What to produce: The lines from the one containing "Screen dimensions: 666x376" through the last one in the data: please copy those exactly, and only those, without the pictures.

[Records excerpted from a collection]
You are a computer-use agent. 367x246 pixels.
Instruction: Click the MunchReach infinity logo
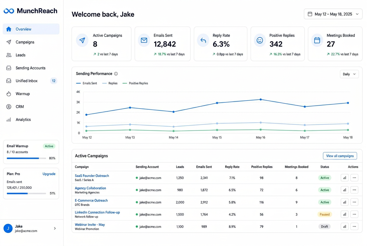pos(9,11)
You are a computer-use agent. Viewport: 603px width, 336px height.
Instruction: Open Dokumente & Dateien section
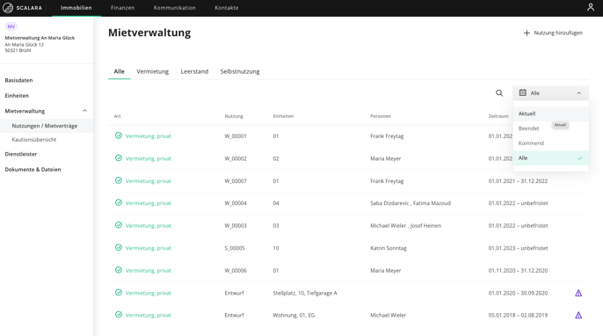coord(33,170)
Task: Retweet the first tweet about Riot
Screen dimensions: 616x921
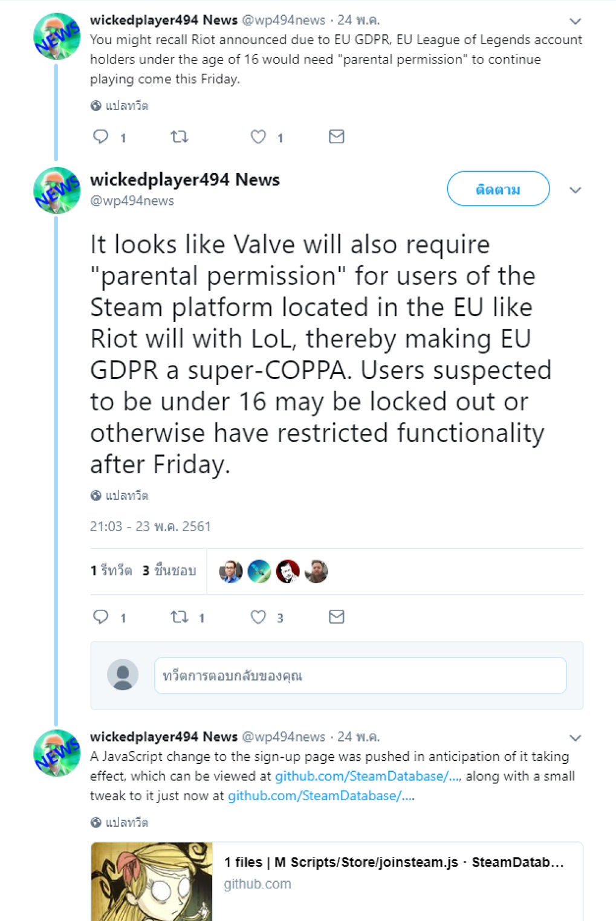Action: pyautogui.click(x=180, y=137)

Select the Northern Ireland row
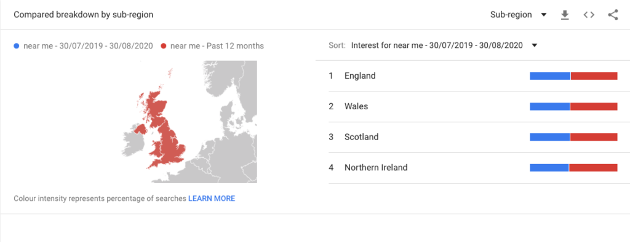point(473,168)
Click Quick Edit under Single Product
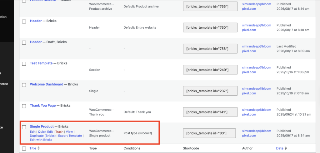 [45, 132]
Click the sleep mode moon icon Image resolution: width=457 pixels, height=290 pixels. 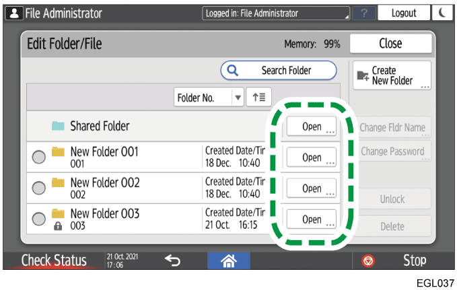pyautogui.click(x=443, y=13)
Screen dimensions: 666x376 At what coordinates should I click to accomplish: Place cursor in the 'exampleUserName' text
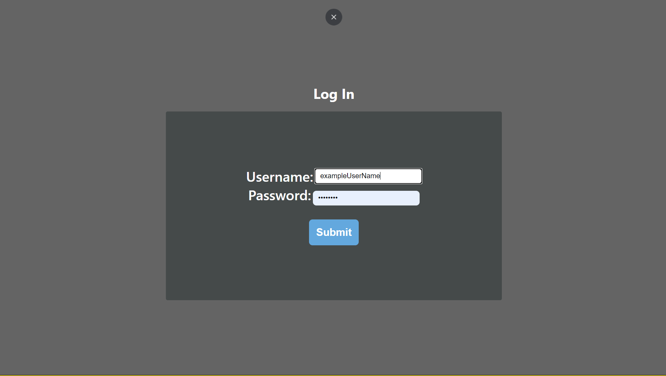[x=350, y=176]
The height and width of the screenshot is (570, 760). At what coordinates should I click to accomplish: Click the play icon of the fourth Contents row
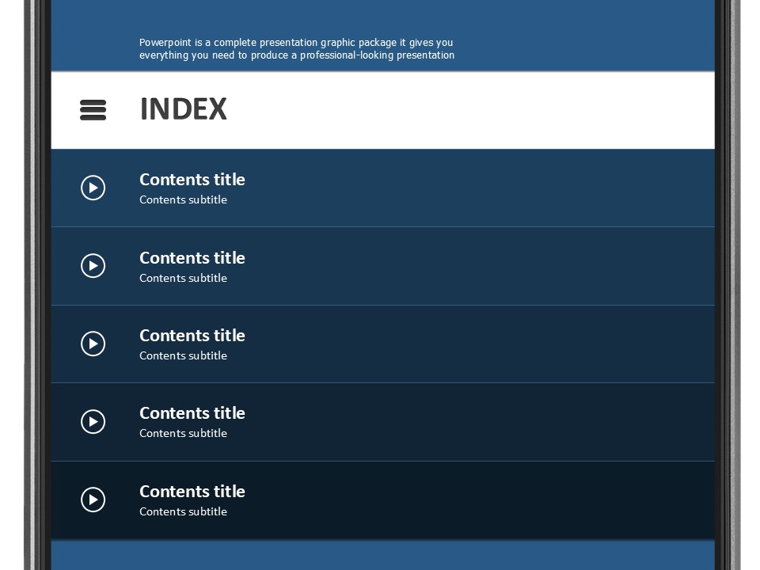coord(93,422)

Response for this exercise:
Screen dimensions: 666x376 At what coordinates should I click to accomplish: Place cursor in the 'exampleUserName' text
[x=350, y=176]
The height and width of the screenshot is (570, 760). At what coordinates should I click to accomplish: Click the play icon of the fourth Contents row
coord(93,422)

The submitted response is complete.